Digressing a little, could you imagine if I could actually find out whose mystical finger flicked that switch to the ‘on’ position? It’d be a marketer’s paradise. Manchu Wok would give me millions. Panda Express would hunt my services down.

Anyway. As I proceeded to wolf down my meal (with WW looking at me, bemused that I could crave such monstrosities), I remembered what I’ve heard many people say about this establishment and others like it. “It’s not authentic Chinese food”, “How could they call THAT Chinese food”, or even “I’m Chinese so I’d be embarassed to be caught eating that stuff”. I then started to wonder, soy sauce slowly dribbling down my chin, why that is the case.

Some people even have said to me, knowing I’m a food blogger, something along the lines of “It’s not real”. Oh, well I guess I must’ve imagined that neon red sweet and sour sauce then.
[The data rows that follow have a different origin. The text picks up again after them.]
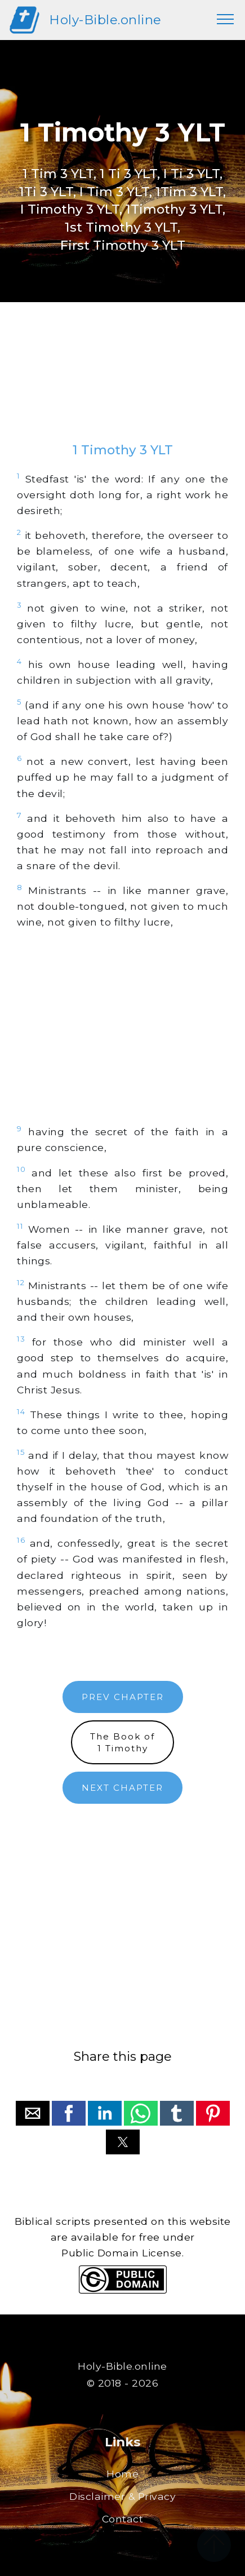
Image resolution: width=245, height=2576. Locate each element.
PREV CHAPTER (123, 1697)
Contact (123, 2519)
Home (122, 2474)
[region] (122, 383)
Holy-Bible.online (105, 20)
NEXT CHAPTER (122, 1787)
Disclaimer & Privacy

I guess that MAKES SENSE 😛

This is all a figment of your imagination, apparently.

Simply put: Why all the hate? Sure, these so-called Chinese food served in these places are practically unknown in China. And yes, it’s sad that the prevalence of this cuisine has reduced Chinese food in the eyes of many uninformed Westerners to fried stuff with sauce and rice. But it’s still GOOD. It’s not good FOOD, it’s not good FOR YOU, but it’s still good COMFORT food, in an Asianesque junky kind of way.

In my opinion, there’s nothing wrong with proclaiming that you enjoy something that’s not authentic. Hell, most sushi restaurants in the GTA are made by Koreans and Hong Kong people. Does that make it unauthentic? Or how about the fact that almost every single person who knows how to make a half-decent Pad Thai claim that their restaurant serve Thai food?

As long as you don’t delude yourself into thinking that that big greasy plate of lemon chicken is authentically Chinese (FROM CHINA), there’s nothing to be ashamed of in liking it. Hell, Chinese food is, in my opinion, the single most ‘fused’ cuisine in the world. We have Indonesian-Chinese food, Singaporean-Chinese food, even Indian-Chinese food. And who could forget Chifa, the not-so-well-known-but-well-loved Peruvian-Chinese food. These are all legitimate cultural cuisines in their own right. So in a way, Manchu Wok, Panda Express, and the likes can be argued to be representatives of the North American equivalent of these cooking styles. It may not be authentic Chinese cuisine, but it’s authentic in an American/Canadian-Chinese cuisine perspective.

And there’s nothing wrong with that, kids.

Now gimme my fried seafood rangoons. Those things are scrumptious.